Yes, and that additional taxation will eat into any gains they make from the UBI. They get the same UBI, but they end up having to put some of what they get toward paying their increased taxes, so they don't get to keep 100% of it.
I'll repeat my question: who is going to pay for it, when, obviously, that top 25% doesn't want to be taxed at 75%-99%
And I'll repeat my answer, which is what I gave in that first post before you woefully misunderstood everything about it and lead us down this tangent: the taxpayers pay for it, most of them easily paying for it out of the UBI itself (with plenty left over for most of them), most of the rest paying a small percentage of their large incomes to cover the rest, and only the ludicrously wealthy paying anything worth sneezing at, and still nowhere near your figures: someone in the 99th percentile, on the threshold of the 1%, would pay about 19% more on top of their existing taxes, which are presently about 25% (of their income that actually gets taxed at all), for even the richest of the rich paying not even 44%. With the current tax brackets as they are plus this 25% additional tax, someone making infinite money could not be taxed even to the 65% level; there is no way of making enough money to get taxed that much. Nobody is proposing that anyone be taxed nearly at the levels you're freaking out about.
No, it would amount to taxing every American nearly 25% of their income on top of what they are already spending in income tax, and on top of social security, Medicare/Medicaid, etc., since the UBI only really replaces some welfare spending, which amounts to maybe $250 billion dollars out of a nearly $7 trillion of government spending. All the remaining government functions still need to be paid for as before.

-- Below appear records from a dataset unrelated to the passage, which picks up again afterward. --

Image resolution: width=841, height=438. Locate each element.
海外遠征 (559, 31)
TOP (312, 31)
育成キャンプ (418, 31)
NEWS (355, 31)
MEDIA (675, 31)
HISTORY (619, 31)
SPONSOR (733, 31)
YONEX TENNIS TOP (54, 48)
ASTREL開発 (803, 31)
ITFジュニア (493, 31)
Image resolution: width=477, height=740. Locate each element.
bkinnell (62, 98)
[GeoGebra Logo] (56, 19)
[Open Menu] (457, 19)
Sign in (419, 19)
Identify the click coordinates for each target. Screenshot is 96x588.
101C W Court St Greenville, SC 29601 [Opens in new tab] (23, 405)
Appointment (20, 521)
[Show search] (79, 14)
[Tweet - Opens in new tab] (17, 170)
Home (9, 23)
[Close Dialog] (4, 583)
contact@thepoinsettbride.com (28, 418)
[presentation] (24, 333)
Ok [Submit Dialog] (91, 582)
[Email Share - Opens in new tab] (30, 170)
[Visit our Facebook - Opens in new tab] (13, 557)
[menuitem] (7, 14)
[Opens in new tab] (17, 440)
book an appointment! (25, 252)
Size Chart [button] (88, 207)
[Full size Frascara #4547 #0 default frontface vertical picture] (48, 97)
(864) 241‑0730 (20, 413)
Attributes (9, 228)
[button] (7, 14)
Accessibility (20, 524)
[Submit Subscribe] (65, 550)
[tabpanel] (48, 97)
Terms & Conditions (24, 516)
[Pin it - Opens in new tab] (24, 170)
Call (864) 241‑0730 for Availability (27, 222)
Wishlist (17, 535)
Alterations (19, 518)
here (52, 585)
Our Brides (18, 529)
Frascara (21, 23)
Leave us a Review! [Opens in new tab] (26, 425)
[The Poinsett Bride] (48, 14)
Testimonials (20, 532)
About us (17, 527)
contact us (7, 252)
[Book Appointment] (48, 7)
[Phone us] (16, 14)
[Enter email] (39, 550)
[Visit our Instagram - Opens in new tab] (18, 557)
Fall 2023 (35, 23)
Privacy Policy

Yes, that's what I mean. Leaving all other taxation and programs as they are, you could fund an UBI of x% the mean income (as in GDP per capita) by taxing every person (whether they have an income or not) an additional x% of their income. Because for all but the extreme ends of the population, what they get paid and what they get taxed extra cancel out to some degree, you don't actually end up taking x% more of the GDP to do this. Notably, people who are exactly middle class, exactly at the mean income, neither gain nor lose anything in this scheme, because do the simple math. Which means this...
If there is one thing the UBI analyses and arguments show is that you can only pay for significant social spending by massively increasing taxes on the middle class.
...is nonsense. The super-rich would sure like to make sure that any taxes raised are raised on the middle class only, and that their ludicrously high incomes are left untouched, but that doesn't mean that the only way to do it is to concede to their ridiculous demands.
And if 25% isn't high enough, and I agree it's not, then we make it higher. I'd personally go for 50% myself, and have been advocating for exactly that for decades, but people are talking about $1000/mo figures (and that's closer to what programs like SSI actually pay out today), which is closer to 25%, so I'm using that as an example.